__Activity__:
Find each line below where the word "computer" occurs, and copy it.

__Listed entries__:
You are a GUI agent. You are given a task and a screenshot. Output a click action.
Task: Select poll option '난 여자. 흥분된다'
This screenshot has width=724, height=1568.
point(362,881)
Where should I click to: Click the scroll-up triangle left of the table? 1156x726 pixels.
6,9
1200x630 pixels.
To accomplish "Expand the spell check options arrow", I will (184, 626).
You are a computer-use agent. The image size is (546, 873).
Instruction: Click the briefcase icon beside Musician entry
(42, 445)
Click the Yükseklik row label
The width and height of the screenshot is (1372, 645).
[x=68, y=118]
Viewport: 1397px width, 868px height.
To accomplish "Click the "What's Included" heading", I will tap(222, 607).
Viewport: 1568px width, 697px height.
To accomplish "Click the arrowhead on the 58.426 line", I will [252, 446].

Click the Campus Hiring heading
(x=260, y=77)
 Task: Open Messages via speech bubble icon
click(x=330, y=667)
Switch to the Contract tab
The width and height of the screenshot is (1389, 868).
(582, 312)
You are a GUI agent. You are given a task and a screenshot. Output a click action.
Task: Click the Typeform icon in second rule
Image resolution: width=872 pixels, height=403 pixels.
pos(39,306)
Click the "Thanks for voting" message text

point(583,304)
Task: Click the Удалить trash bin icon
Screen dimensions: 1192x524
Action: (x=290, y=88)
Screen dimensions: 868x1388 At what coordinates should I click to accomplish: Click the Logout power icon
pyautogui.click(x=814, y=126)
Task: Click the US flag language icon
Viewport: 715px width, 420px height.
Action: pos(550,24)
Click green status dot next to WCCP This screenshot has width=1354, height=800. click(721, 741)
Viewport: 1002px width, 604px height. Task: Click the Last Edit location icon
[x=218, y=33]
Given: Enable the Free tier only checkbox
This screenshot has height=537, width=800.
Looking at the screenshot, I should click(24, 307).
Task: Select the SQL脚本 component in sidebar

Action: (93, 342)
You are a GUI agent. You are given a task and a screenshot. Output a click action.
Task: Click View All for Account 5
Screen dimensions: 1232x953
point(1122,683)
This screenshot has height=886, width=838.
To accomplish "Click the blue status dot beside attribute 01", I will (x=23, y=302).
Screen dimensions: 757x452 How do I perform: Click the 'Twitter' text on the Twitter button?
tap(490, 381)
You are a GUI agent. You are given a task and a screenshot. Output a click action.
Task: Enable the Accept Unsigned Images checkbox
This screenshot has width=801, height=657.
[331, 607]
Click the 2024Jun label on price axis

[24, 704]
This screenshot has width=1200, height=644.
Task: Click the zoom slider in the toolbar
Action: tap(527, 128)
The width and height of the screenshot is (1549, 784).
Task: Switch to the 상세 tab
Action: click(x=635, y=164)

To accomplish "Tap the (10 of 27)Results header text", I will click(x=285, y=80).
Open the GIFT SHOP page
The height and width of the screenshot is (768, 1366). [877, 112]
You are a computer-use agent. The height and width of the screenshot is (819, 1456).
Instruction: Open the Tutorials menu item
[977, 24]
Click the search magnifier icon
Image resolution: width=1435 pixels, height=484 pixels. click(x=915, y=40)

__Answer space__:
You are a computer-use agent. The image size is (546, 873).
You are a computer-use agent. The height and width of the screenshot is (819, 1456).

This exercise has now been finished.